Accounting for the gaps in ancient food webs
If you want to understand an ecosystem, look at what the species within it eat. In studying food webs — how animals and plants in a community are connected through their dietary preferences — ecologists can piece together how energy flows through an ecosystem and how stable it is to climate change and other disturbances.
Studying ancient food webs can help scientists reconstruct communities of species, many long extinct, and even use those insights to figure out how modern-day communities might change in the future. There’s just one problem: only some species left enough of a trace for scientists to find eons later, leaving large gaps in the fossil record — and researchers’ ability to piece together the food webs from the past.
“When things die and get preserved as fossils, all the stuff that isn’t bones and teeth and shells just decays,” says the Santa Fe Institute’s Vice President for Science Jennifer Dunne, a veteran food web researcher. “Organisms that are primarily soft-bodied, they usually just disappear from the record altogether.”
A new paper by paleoecologist Jack Shaw, a PhD student at Yale University who led the study, Dunne and other researchers shines a light on those gaps and points the way to how to account for them. “The missing components of the fossil record — such as soft-bodied organisms — represent huge gaps in understanding ancient ecology, but we haven’t thought extensively about how those gaps are affecting our inferences,” Shaw says. “We’re taking the fossil record at face value without critically thinking about how face value might not be robust and accurate.”
Focusing on the absence of soft-bodied taxa in the fossil record, the study, published in Paleobiology on January 14, notes that accounting for these data gaps is vital for forming a more accurate picture of ancient food webs. By only looking at fossilized taxa, without accounting for the loss of soft-bodied organisms to the sands of time, for example, researchers might make the mistake of assuming the ecological community was structured differently and less stable than it actually was.
But by drawing on network theory, the researchers were able to show that the inclusion of soft-bodied organisms is vital for realistic depictions of ancient food webs. They found that ecological differences between soft- and hard-bodied taxa appear in the record of an Early Eocene food web, but not in much older Cambrian food webs, suggesting that the differences between the groups have existed for at least 48 million years.
“Geologists and biologists assume that soft-bodied and hard-bodied things have distinct life habits — where they live or who they eat — but we actually quantify it here using network analysis,” Shaw says.
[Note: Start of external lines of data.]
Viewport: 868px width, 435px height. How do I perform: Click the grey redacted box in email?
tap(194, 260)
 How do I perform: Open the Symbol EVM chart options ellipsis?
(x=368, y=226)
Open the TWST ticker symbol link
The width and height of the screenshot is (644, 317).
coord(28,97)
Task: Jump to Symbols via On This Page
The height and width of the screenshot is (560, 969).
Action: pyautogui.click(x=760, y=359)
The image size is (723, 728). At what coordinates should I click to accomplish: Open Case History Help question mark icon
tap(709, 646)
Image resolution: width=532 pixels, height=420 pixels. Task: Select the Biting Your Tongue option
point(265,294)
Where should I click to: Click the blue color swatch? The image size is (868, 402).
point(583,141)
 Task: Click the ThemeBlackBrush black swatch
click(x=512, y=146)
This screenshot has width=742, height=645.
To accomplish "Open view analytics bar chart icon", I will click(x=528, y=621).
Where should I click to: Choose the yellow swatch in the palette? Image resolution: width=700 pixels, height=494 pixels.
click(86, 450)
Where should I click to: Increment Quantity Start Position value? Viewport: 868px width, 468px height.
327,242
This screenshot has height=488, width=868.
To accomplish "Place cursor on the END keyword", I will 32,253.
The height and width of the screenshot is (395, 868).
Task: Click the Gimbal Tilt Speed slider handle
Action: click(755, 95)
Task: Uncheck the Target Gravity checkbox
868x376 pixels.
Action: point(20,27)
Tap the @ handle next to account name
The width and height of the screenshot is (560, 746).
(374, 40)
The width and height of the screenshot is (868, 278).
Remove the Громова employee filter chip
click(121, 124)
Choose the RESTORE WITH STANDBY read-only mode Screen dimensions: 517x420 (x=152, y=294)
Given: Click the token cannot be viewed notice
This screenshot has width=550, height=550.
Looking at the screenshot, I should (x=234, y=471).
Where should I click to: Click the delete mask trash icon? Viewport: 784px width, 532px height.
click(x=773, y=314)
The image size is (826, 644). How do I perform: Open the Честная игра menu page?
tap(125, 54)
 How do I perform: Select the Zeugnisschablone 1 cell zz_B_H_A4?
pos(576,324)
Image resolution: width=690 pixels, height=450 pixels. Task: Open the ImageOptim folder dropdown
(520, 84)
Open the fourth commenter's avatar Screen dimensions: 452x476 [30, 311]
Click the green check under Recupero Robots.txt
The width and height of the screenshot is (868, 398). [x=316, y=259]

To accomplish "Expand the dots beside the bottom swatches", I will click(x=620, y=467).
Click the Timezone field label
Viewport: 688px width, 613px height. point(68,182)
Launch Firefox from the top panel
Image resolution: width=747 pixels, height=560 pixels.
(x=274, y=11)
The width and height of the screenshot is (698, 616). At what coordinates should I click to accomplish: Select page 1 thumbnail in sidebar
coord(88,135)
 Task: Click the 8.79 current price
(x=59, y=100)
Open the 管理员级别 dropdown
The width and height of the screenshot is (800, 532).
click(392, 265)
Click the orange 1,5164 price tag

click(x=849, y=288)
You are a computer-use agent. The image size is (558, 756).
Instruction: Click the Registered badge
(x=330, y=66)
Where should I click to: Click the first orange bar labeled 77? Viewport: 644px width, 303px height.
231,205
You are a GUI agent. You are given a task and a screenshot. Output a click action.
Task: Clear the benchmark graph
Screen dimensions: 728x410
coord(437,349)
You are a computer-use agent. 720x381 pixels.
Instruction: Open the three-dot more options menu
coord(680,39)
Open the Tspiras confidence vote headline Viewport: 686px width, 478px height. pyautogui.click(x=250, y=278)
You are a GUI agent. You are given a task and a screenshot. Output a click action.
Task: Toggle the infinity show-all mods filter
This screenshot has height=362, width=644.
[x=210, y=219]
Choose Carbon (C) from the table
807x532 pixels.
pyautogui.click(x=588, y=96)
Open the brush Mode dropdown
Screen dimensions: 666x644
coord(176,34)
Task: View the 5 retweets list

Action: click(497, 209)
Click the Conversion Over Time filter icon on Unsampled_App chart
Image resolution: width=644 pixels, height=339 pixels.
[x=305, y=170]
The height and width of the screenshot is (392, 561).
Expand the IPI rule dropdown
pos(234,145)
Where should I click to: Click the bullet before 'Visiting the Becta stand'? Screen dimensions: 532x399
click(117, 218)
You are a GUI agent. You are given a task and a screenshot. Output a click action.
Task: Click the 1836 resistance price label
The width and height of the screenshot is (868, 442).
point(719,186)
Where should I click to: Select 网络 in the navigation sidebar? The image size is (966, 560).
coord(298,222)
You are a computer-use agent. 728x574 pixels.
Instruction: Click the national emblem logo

He and Dunne hope the study will help strengthen future research in the burgeoning field of ancient food web reconstruction. “This work is really important, because it’s grappling with some of the fundamental uncertainty relating to the fossil record,” says Dunne.
“The methodology can be applied to various other types of biases,” not just the soft-bodied organism related bias, Shaw notes. “We’re hoping to start being more critical of ancient food webs and perhaps opening them up to being more robust. A better grasp on how ancient food webs were affected by perturbations will allow us to make better predictions of what future ecosystems may look like.”